What you return should be the lines from the first line of the records below through the line holding "Given: Click the Upgrade button for Team plan", unchanged.

Data records

Segment Open

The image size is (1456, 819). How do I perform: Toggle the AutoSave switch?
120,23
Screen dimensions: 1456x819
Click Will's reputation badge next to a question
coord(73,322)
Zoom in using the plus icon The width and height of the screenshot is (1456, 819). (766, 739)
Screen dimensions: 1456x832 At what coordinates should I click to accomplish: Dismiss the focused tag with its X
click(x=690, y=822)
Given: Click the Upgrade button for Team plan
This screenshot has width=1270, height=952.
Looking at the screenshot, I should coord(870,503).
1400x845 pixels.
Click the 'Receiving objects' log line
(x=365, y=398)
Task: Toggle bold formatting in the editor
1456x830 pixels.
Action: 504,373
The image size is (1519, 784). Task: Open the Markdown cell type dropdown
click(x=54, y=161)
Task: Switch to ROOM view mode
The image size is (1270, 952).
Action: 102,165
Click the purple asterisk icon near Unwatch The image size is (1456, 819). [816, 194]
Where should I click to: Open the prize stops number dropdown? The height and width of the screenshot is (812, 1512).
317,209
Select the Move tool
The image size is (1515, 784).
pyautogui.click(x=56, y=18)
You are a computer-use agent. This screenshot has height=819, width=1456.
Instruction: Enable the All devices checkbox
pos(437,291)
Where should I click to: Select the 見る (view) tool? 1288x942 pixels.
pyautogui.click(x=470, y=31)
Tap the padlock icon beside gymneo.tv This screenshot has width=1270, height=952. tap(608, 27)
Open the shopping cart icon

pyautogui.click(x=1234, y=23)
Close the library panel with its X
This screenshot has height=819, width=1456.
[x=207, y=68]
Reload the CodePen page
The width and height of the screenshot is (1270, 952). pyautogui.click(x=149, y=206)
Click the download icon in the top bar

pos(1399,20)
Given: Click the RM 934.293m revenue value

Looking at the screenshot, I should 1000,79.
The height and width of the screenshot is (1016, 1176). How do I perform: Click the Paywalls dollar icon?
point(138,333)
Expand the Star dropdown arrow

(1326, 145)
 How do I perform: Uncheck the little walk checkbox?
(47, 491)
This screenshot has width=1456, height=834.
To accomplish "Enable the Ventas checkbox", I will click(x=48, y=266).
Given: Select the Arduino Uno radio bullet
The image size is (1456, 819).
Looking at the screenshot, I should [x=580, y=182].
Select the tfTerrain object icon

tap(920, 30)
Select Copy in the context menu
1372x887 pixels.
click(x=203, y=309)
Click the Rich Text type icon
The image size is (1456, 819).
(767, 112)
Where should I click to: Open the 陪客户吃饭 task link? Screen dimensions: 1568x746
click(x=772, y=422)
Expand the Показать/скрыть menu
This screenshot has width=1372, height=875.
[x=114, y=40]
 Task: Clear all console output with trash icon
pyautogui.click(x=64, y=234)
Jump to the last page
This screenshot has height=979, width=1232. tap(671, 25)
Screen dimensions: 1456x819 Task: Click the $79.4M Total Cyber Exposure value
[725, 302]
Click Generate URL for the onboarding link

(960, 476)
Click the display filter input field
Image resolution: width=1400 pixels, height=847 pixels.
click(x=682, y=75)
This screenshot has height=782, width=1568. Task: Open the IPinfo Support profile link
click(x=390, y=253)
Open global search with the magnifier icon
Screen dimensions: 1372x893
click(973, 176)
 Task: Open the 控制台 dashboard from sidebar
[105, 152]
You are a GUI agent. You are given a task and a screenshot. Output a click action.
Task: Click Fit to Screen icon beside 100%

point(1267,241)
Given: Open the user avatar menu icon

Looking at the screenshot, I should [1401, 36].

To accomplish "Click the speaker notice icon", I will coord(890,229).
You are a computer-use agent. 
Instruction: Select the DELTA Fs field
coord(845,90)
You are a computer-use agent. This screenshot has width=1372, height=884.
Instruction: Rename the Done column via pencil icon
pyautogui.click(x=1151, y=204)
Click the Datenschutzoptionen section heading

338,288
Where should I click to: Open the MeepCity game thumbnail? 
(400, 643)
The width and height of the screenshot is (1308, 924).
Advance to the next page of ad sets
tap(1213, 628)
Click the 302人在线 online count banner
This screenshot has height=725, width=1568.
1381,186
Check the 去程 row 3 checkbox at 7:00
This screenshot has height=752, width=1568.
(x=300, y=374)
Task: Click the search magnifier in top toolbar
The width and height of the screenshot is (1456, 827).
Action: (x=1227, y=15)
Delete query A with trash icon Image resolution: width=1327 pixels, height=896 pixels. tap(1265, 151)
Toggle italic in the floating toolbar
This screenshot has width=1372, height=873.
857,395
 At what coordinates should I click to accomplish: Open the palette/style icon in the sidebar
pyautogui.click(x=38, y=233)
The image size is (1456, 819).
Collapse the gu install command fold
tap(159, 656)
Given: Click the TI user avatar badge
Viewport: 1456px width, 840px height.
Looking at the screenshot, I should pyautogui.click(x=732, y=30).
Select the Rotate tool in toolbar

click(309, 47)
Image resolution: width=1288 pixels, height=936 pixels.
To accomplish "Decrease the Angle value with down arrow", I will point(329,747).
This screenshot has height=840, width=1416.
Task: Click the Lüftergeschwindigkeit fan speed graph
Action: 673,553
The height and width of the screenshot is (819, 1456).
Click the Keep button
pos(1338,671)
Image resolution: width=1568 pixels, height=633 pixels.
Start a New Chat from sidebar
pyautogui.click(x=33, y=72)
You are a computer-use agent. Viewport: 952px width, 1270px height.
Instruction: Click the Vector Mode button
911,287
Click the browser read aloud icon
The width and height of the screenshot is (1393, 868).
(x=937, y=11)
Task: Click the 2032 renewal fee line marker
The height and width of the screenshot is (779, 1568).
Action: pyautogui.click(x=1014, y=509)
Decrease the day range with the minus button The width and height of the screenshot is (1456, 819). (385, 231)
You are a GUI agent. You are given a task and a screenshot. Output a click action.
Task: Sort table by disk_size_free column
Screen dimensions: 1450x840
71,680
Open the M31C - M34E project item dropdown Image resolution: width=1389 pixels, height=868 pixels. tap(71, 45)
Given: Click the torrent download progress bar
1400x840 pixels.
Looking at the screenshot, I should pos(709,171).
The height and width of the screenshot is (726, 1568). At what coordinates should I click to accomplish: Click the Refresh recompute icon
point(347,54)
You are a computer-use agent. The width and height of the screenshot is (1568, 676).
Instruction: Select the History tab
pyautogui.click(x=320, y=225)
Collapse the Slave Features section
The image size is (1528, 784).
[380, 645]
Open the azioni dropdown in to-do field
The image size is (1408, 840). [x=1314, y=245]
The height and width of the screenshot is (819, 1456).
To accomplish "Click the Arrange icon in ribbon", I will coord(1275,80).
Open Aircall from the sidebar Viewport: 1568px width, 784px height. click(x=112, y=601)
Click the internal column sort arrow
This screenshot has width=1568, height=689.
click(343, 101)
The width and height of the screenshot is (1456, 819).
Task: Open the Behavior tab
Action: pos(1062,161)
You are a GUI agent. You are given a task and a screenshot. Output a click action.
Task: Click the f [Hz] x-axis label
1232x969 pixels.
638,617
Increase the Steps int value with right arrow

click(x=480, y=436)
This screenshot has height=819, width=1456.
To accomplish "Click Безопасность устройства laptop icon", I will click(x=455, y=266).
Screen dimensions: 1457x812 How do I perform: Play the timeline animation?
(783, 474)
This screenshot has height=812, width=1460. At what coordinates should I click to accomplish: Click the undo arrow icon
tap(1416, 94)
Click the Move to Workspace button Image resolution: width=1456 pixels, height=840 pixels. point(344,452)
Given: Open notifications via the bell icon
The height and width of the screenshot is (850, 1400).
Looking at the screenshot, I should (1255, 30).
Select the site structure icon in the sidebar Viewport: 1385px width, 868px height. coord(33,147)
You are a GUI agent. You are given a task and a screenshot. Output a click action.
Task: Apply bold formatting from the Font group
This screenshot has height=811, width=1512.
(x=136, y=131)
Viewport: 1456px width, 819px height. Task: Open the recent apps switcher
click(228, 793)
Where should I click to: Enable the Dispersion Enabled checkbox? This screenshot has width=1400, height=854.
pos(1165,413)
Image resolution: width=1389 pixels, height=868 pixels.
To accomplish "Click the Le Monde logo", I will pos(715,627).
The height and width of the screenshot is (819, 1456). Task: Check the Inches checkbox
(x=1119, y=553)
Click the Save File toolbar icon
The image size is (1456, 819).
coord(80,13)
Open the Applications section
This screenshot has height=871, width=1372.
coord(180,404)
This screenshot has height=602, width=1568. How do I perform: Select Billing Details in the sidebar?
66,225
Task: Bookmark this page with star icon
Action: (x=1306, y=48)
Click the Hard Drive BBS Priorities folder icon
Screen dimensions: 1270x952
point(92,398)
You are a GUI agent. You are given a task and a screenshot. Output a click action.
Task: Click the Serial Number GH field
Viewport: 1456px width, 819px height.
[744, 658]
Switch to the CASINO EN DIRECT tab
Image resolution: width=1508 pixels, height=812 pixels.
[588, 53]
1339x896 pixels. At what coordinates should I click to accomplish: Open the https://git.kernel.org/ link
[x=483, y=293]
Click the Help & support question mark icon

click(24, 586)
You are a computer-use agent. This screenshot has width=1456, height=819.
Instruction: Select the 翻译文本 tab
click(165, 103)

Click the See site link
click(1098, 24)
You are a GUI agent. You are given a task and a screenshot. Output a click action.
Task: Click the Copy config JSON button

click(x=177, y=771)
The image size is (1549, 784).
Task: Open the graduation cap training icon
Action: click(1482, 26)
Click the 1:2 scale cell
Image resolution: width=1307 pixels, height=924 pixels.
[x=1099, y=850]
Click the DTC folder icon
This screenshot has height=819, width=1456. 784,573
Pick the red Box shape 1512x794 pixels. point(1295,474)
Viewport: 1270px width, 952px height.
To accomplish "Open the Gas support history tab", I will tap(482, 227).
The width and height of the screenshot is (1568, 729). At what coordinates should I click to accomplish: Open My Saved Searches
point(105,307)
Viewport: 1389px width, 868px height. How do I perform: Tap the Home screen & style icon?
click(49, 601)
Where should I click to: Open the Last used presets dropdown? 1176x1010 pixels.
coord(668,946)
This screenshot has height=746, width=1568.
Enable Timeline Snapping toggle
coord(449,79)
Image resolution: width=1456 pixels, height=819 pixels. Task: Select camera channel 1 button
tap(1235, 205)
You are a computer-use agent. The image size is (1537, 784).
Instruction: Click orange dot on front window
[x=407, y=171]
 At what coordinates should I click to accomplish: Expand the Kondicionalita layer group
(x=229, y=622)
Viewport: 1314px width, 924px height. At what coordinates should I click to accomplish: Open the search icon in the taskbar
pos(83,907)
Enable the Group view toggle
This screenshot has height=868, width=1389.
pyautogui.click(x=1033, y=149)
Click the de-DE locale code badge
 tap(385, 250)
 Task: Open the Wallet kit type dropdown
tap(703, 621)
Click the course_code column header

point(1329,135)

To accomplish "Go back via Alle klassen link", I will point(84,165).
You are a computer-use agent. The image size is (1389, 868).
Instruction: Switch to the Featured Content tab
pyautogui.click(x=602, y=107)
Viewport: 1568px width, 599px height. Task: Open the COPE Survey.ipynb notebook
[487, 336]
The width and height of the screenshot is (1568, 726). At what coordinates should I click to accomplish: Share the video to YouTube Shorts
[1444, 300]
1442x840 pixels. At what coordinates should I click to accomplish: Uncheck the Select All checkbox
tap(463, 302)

Segment Closed

• Written answer:
The image size is (1456, 819). How do I perform: Toggle the AutoSave switch?
120,23
Screen dimensions: 1456x819
Click Will's reputation badge next to a question
coord(73,322)
Zoom in using the plus icon The width and height of the screenshot is (1456, 819). (766, 739)
Screen dimensions: 1456x832 At what coordinates should I click to accomplish: Dismiss the focused tag with its X
click(x=690, y=822)
Given: Click the Upgrade button for Team plan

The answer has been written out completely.